关键少数令牌:针对视觉语言模型的熵引导攻击
Few Tokens Matter: Entropy Guided Attacks on Vision-Language Models
December 26, 2025
作者: Mengqi He, Xinyu Tian, Xin Shen, Jinhong Ni, Shu Zou, Zhaoyuan Yang, Jing Zhang
cs.AI
摘要
视觉语言模型(VLM)虽展现出卓越性能,但仍易受对抗攻击影响。熵作为模型不确定性的度量指标,与VLM的可靠性密切相关。传统基于熵的攻击方法在所有解码步骤中最大化不确定性,其隐含假设是每个标记对生成不稳定性的贡献均等。然而我们发现,自回归生成过程中约20%的高熵标记(即关键决策点)会不成比例地主导输出轨迹。通过将对抗扰动集中作用于这些关键位置,我们仅需极小预算即可实现与全局攻击相当的语义破坏效果。
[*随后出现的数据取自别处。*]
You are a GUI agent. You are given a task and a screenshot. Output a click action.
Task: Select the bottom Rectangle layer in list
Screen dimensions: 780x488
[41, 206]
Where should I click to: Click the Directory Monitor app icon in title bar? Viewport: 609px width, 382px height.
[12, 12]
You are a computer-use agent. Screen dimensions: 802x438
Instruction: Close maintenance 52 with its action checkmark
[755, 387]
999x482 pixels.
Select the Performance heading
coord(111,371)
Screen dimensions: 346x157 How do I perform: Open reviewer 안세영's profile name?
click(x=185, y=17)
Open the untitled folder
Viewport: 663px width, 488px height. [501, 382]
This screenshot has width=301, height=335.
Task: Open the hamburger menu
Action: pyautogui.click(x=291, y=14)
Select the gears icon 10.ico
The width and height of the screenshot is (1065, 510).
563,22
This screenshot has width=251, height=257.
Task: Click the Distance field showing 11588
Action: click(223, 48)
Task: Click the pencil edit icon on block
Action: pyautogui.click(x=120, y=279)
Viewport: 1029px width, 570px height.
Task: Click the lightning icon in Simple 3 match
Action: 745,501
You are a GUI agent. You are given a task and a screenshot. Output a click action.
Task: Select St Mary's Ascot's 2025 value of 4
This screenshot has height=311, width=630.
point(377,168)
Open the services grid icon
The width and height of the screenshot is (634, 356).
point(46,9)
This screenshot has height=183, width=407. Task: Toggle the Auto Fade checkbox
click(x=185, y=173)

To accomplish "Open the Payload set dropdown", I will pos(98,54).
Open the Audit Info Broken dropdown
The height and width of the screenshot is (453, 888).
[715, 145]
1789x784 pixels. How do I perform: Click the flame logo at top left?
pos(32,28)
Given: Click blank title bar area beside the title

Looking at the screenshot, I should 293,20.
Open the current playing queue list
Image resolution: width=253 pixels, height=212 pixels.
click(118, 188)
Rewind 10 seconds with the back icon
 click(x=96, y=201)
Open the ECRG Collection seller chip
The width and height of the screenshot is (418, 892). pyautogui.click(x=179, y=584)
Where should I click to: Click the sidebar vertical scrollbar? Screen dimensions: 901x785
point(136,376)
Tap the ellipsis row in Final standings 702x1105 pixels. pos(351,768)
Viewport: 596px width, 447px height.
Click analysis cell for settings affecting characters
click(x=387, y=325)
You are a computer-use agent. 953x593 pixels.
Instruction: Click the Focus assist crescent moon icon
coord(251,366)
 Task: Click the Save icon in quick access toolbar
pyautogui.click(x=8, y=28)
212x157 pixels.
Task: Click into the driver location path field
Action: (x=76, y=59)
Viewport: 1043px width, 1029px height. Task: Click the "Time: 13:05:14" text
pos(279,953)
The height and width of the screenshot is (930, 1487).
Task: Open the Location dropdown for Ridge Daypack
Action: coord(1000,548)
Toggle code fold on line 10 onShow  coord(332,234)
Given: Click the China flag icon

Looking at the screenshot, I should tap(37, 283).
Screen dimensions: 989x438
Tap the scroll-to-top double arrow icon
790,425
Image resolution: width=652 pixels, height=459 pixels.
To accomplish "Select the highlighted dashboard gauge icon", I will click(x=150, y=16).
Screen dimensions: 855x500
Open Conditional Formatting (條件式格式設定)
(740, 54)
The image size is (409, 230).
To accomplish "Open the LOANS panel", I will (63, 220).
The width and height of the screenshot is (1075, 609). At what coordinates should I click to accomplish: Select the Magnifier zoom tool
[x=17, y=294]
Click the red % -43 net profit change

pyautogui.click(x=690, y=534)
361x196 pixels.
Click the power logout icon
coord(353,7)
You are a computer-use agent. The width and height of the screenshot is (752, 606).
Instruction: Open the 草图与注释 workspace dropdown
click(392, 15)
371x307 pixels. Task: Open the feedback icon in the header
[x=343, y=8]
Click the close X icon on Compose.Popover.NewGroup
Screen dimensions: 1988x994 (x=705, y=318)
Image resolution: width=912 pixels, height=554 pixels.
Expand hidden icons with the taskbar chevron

更重要的是,在多个代表性VLM上,此类选择性攻击可将35-49%的良性输出转化为有害内容,暴露出更严峻的安全风险。值得注意的是,这些脆弱的高熵决策分支在不同架构的VLM中反复出现,使得跨模型迁移攻击具备可行性(对未见目标模型实现17-26%的有害转化率)。基于上述发现,我们提出熵库引导对抗攻击(EGA)方法,在实现93-95%攻击成功率的同时保持高有害转化率,从而揭示出现有VLM安全机制的新弱点。
English
Vision-language models (VLMs) achieve remarkable performance but remain vulnerable to adversarial attacks. Entropy, a measure of model uncertainty, is strongly correlated with the reliability of VLM. Prior entropy-based attacks maximize uncertainty at all decoding steps, implicitly assuming that every token contributes equally to generation instability. We show instead that a small fraction (about 20%) of high-entropy tokens, i.e., critical decision points in autoregressive generation, disproportionately governs output trajectories. By concentrating adversarial perturbations on these positions, we achieve semantic degradation comparable to global methods while using substantially smaller budgets. More importantly, across multiple representative VLMs, such selective attacks convert 35-49% of benign outputs into harmful ones, exposing a more critical safety risk. Remarkably, these vulnerable high-entropy forks recur across architecturally diverse VLMs, enabling feasible transferability (17-26% harmful rates on unseen targets). Motivated by these findings, we propose Entropy-bank Guided Adversarial attacks (EGA), which achieves competitive attack success rates (93-95%) alongside high harmful conversion, thereby revealing new weaknesses in current VLM safety mechanisms.